The Altima’s optional Intelligent AWD system operates like most on the market – the front wheels get all the power most of the time. When the computer senses traction loss up front, can transfer torque to the rear wheels for a 50:50 split. Nissan reinforced the Altima’s suspension to improve handling, added more responsive monotube shock absorbers to the car’s rear end and refined suspension geometry to improve steering feedback. The steering gear has been upgraded to a dual-pinion electric unit. The SR trim level benefits from sportier suspension tuning.
More Technology Ahead
Nissan gives its all-new Altima the whole suite of advanced safety features, including its brand of ProPilot semi-autonomous technology. (Nissan)
The new Altima comes standard with a fairly impressive list of advanced safety features, including automatic emergency braking, a forward collision warning system and a driver alertness warning system. Features like pedestrian detection, road sign recognition, adaptive cruise control, rear cross traffic alert, lane departure warning and intervention, blind spot warning and rear automatic emergency braking are available.

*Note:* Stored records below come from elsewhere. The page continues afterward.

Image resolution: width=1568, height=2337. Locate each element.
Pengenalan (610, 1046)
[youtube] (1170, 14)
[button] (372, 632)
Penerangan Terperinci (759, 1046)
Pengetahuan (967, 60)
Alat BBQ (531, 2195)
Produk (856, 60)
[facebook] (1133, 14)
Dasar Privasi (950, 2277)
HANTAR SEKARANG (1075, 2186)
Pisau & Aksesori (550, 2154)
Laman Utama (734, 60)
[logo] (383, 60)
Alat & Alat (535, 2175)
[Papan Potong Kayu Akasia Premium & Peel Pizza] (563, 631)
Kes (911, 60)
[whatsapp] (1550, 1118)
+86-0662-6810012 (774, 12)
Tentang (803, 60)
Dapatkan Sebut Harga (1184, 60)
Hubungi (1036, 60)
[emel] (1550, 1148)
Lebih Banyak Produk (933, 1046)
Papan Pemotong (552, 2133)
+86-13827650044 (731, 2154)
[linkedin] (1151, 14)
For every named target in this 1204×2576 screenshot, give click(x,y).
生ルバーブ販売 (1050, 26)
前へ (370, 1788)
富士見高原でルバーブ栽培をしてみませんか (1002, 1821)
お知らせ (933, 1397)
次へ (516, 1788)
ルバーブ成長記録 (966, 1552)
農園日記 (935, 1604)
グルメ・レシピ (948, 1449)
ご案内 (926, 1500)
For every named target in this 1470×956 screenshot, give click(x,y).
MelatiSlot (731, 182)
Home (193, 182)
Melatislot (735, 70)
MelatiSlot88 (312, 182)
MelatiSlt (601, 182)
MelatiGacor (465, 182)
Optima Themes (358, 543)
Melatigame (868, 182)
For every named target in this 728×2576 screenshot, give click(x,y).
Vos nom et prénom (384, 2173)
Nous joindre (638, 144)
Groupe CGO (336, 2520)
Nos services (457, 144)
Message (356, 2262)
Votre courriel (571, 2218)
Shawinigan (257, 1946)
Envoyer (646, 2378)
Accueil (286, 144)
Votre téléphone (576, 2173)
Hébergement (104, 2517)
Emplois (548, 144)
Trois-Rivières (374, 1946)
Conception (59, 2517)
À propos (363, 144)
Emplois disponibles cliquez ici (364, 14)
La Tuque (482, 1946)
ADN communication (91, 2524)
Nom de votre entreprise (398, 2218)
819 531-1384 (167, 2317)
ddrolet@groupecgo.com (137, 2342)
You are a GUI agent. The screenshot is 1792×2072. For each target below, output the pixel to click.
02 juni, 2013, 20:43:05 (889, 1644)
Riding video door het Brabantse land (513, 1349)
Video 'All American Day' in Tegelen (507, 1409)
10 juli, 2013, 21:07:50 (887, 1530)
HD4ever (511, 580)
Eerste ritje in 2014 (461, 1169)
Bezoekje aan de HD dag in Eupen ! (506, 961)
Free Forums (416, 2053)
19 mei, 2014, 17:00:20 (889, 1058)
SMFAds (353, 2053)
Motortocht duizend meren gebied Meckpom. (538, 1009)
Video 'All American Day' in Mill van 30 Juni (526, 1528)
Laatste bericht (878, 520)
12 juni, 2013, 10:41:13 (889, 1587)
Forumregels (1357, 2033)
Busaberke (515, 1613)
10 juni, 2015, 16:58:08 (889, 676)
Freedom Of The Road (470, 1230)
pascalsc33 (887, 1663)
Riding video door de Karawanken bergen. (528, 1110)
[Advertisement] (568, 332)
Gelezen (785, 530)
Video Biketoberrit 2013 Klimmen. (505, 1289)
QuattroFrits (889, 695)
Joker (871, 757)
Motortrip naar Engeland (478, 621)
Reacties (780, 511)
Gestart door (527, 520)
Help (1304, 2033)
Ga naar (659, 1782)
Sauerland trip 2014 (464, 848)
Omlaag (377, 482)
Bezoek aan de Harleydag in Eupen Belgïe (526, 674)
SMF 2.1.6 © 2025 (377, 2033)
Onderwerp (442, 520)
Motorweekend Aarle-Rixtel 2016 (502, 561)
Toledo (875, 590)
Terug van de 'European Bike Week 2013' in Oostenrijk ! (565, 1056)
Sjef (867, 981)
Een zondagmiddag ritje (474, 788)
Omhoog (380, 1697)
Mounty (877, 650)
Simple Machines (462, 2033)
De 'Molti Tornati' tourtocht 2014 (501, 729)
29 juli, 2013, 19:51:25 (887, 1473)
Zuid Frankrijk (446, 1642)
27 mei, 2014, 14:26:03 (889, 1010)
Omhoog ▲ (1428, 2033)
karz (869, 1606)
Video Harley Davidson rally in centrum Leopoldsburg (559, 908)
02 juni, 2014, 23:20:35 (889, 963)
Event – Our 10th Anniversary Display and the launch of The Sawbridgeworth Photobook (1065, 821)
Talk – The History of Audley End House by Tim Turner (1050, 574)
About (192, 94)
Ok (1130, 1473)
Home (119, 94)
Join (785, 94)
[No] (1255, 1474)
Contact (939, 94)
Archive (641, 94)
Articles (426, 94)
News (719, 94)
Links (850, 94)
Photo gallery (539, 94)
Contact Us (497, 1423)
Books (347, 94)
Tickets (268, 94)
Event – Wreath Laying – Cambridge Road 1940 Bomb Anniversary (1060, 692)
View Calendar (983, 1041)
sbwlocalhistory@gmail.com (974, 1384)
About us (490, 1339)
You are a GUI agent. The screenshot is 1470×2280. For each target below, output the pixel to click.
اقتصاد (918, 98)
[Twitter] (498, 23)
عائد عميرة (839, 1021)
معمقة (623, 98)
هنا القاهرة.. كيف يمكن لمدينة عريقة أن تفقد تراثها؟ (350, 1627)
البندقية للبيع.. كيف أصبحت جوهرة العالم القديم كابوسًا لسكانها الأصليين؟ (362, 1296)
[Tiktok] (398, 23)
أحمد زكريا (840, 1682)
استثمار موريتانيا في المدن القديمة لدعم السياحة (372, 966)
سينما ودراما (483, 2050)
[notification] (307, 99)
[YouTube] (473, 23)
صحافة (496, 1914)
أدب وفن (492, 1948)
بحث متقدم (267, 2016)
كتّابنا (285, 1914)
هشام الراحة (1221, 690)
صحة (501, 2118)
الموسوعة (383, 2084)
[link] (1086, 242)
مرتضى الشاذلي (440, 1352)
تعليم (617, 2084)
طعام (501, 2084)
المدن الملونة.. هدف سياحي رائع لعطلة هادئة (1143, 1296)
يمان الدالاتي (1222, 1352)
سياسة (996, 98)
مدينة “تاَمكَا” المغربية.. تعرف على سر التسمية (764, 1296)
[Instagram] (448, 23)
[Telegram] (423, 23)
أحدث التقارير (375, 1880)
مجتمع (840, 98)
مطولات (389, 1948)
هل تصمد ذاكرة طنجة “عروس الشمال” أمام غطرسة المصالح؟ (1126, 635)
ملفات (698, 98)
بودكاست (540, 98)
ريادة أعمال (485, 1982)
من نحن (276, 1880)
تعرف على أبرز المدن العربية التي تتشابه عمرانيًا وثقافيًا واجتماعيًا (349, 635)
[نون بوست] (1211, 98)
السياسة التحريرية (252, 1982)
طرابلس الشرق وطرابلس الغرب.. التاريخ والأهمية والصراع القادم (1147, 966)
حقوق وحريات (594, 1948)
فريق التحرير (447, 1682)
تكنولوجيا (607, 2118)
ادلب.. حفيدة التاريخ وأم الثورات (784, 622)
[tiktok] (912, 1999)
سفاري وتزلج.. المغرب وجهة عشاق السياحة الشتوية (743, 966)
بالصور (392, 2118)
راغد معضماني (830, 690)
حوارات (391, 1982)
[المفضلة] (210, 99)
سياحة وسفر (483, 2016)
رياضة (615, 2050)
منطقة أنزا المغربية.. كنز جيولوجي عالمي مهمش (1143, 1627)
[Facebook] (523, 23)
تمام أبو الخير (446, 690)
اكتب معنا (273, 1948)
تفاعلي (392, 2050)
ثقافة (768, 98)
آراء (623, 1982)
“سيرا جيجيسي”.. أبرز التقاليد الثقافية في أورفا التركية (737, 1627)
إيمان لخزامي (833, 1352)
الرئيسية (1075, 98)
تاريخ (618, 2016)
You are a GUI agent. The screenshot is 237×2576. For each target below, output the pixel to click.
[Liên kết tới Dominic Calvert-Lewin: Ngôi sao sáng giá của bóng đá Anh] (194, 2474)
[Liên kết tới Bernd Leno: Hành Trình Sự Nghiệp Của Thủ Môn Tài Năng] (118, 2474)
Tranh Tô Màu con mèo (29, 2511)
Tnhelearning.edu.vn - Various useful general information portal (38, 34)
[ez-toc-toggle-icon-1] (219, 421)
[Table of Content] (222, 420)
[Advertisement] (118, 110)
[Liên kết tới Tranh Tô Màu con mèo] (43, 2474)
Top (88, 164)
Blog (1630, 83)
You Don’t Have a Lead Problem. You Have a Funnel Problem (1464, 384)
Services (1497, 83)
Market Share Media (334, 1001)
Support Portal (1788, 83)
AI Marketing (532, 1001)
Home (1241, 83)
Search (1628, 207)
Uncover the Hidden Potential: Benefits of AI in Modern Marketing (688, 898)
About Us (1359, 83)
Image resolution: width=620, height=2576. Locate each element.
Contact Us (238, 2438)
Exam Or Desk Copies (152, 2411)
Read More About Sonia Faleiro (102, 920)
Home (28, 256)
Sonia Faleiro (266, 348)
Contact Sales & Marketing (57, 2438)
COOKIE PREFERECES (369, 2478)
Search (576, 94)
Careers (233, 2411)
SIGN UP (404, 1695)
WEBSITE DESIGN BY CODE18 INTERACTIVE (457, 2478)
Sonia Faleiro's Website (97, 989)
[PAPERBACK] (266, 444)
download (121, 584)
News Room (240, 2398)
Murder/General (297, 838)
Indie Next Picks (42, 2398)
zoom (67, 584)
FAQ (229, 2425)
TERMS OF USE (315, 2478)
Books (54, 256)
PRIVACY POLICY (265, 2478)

ProPilot Assist, Nissan’s bid in the semi-autonomous driving arena, will also be available on the 2019 Altima. The system – introduced on the 2018 Rogue – is anchored to the user by a bright blue button on the steering wheel, using cameras and sensors to keep the vehicle in it traffic lane. Unlike Cadillac’s more advanced SuperCruise, ProPilot is a hands-on driving experience, functioning more like a high-level cruise control than anything that could be considered autonomous.
New Altimas all come standard with NissanConnect, which features both Apple CarPlay and Android Auto. The infotainment system is centered around an 8-inch color touchscreen, and includes Bluetooth connectivity, hands-free text messaging and both Apple and Google’s versions of voice recognition. Compatibility with Apple Watch and Google Wear is optional, and includes auto start and stop and a valet alert.
As a cherry on top for the holdouts who still prefer buying American, Nissan likes to point out all new Altimas are assembled at Nissan’s plants in Canton, Mississippi and Smyrna, Tennessee. As sales among sedans continue to contract, Nissan may have a chance to boost the Altima’s standing among longtime competitors like the Toyota Camry and Honda Accord. Only time, and fuel prices, will tell.